BEGIN Dataset excerpts

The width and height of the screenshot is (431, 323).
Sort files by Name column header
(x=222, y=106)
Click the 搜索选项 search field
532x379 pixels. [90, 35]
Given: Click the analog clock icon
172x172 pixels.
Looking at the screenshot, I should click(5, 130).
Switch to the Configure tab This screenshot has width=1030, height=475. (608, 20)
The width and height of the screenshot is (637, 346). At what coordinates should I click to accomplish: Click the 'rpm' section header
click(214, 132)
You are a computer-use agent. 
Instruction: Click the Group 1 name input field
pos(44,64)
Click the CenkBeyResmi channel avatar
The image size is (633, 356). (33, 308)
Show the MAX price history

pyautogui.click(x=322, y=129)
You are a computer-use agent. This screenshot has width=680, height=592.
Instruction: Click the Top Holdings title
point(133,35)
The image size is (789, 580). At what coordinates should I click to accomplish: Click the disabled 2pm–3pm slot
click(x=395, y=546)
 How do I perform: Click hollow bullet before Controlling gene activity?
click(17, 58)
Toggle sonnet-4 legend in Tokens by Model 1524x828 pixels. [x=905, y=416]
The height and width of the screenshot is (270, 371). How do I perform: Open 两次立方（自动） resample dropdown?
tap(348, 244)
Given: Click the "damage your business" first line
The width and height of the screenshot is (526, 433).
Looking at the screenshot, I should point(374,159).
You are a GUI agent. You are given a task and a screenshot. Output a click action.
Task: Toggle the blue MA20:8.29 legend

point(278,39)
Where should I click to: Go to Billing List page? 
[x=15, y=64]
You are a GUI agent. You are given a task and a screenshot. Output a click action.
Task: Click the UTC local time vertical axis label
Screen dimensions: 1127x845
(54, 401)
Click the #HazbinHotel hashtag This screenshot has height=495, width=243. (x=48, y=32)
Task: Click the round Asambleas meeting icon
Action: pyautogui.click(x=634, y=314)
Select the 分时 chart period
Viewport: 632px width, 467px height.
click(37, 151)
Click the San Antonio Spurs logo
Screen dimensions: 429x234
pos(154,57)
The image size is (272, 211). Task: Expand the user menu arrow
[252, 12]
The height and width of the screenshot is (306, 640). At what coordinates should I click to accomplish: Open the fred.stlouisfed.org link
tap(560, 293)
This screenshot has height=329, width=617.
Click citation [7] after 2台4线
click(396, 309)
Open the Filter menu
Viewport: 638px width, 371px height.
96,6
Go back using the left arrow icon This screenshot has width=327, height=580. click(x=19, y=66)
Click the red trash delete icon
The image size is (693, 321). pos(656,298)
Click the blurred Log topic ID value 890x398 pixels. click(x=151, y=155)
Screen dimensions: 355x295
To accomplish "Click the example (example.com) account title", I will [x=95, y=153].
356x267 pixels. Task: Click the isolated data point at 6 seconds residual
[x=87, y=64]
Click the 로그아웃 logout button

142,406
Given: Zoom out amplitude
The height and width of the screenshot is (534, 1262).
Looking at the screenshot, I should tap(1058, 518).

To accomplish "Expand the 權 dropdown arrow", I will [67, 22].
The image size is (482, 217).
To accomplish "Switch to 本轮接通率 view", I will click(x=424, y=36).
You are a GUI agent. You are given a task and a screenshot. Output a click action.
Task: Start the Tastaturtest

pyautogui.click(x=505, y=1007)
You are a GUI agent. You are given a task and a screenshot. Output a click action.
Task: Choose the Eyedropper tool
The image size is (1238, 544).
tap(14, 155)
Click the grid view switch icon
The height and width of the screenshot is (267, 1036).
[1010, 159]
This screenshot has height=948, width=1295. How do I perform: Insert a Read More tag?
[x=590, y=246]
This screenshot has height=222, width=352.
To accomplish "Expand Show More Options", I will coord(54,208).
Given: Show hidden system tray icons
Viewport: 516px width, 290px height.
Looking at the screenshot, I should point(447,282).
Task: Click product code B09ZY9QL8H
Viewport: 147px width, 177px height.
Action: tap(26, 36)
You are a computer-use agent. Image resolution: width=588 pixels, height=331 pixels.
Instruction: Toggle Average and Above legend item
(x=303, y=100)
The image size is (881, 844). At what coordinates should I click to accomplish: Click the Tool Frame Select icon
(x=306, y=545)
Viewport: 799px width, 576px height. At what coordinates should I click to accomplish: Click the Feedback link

END Dataset excerpts

Directions for this task
Give an exact copy of all the data shown above.

Answer space
The width and height of the screenshot is (431, 323).
Sort files by Name column header
(x=222, y=106)
Click the 搜索选项 search field
532x379 pixels. [90, 35]
Given: Click the analog clock icon
172x172 pixels.
Looking at the screenshot, I should click(5, 130).
Switch to the Configure tab This screenshot has width=1030, height=475. (608, 20)
The width and height of the screenshot is (637, 346). At what coordinates should I click to accomplish: Click the 'rpm' section header
click(214, 132)
You are a computer-use agent. 
Instruction: Click the Group 1 name input field
pos(44,64)
Click the CenkBeyResmi channel avatar
The image size is (633, 356). (33, 308)
Show the MAX price history

pyautogui.click(x=322, y=129)
You are a computer-use agent. This screenshot has width=680, height=592.
Instruction: Click the Top Holdings title
point(133,35)
The image size is (789, 580). At what coordinates should I click to accomplish: Click the disabled 2pm–3pm slot
click(x=395, y=546)
 How do I perform: Click hollow bullet before Controlling gene activity?
click(17, 58)
Toggle sonnet-4 legend in Tokens by Model 1524x828 pixels. [x=905, y=416]
The height and width of the screenshot is (270, 371). How do I perform: Open 两次立方（自动） resample dropdown?
tap(348, 244)
Given: Click the "damage your business" first line
The width and height of the screenshot is (526, 433).
Looking at the screenshot, I should point(374,159).
You are a GUI agent. You are given a task and a screenshot. Output a click action.
Task: Toggle the blue MA20:8.29 legend

point(278,39)
Where should I click to: Go to Billing List page? 
[x=15, y=64]
You are a GUI agent. You are given a task and a screenshot. Output a click action.
Task: Click the UTC local time vertical axis label
Screen dimensions: 1127x845
(54, 401)
Click the #HazbinHotel hashtag This screenshot has height=495, width=243. (x=48, y=32)
Task: Click the round Asambleas meeting icon
Action: pyautogui.click(x=634, y=314)
Select the 分时 chart period
Viewport: 632px width, 467px height.
click(37, 151)
Click the San Antonio Spurs logo
Screen dimensions: 429x234
pos(154,57)
The image size is (272, 211). Task: Expand the user menu arrow
[252, 12]
The height and width of the screenshot is (306, 640). At what coordinates should I click to accomplish: Open the fred.stlouisfed.org link
tap(560, 293)
This screenshot has height=329, width=617.
Click citation [7] after 2台4线
click(396, 309)
Open the Filter menu
Viewport: 638px width, 371px height.
96,6
Go back using the left arrow icon This screenshot has width=327, height=580. click(x=19, y=66)
Click the red trash delete icon
The image size is (693, 321). pos(656,298)
Click the blurred Log topic ID value 890x398 pixels. click(x=151, y=155)
Screen dimensions: 355x295
To accomplish "Click the example (example.com) account title", I will [x=95, y=153].
356x267 pixels. Task: Click the isolated data point at 6 seconds residual
[x=87, y=64]
Click the 로그아웃 logout button

142,406
Given: Zoom out amplitude
The height and width of the screenshot is (534, 1262).
Looking at the screenshot, I should tap(1058, 518).

To accomplish "Expand the 權 dropdown arrow", I will [67, 22].
The image size is (482, 217).
To accomplish "Switch to 本轮接通率 view", I will click(x=424, y=36).
You are a GUI agent. You are given a task and a screenshot. Output a click action.
Task: Start the Tastaturtest

pyautogui.click(x=505, y=1007)
You are a GUI agent. You are given a task and a screenshot. Output a click action.
Task: Choose the Eyedropper tool
The image size is (1238, 544).
tap(14, 155)
Click the grid view switch icon
The height and width of the screenshot is (267, 1036).
[1010, 159]
This screenshot has height=948, width=1295. How do I perform: Insert a Read More tag?
[x=590, y=246]
This screenshot has height=222, width=352.
To accomplish "Expand Show More Options", I will coord(54,208).
Given: Show hidden system tray icons
Viewport: 516px width, 290px height.
Looking at the screenshot, I should point(447,282).
Task: Click product code B09ZY9QL8H
Viewport: 147px width, 177px height.
Action: tap(26, 36)
You are a computer-use agent. Image resolution: width=588 pixels, height=331 pixels.
Instruction: Toggle Average and Above legend item
(x=303, y=100)
The image size is (881, 844). At what coordinates should I click to accomplish: Click the Tool Frame Select icon
(x=306, y=545)
Viewport: 799px width, 576px height. At what coordinates should I click to accomplish: Click the Feedback link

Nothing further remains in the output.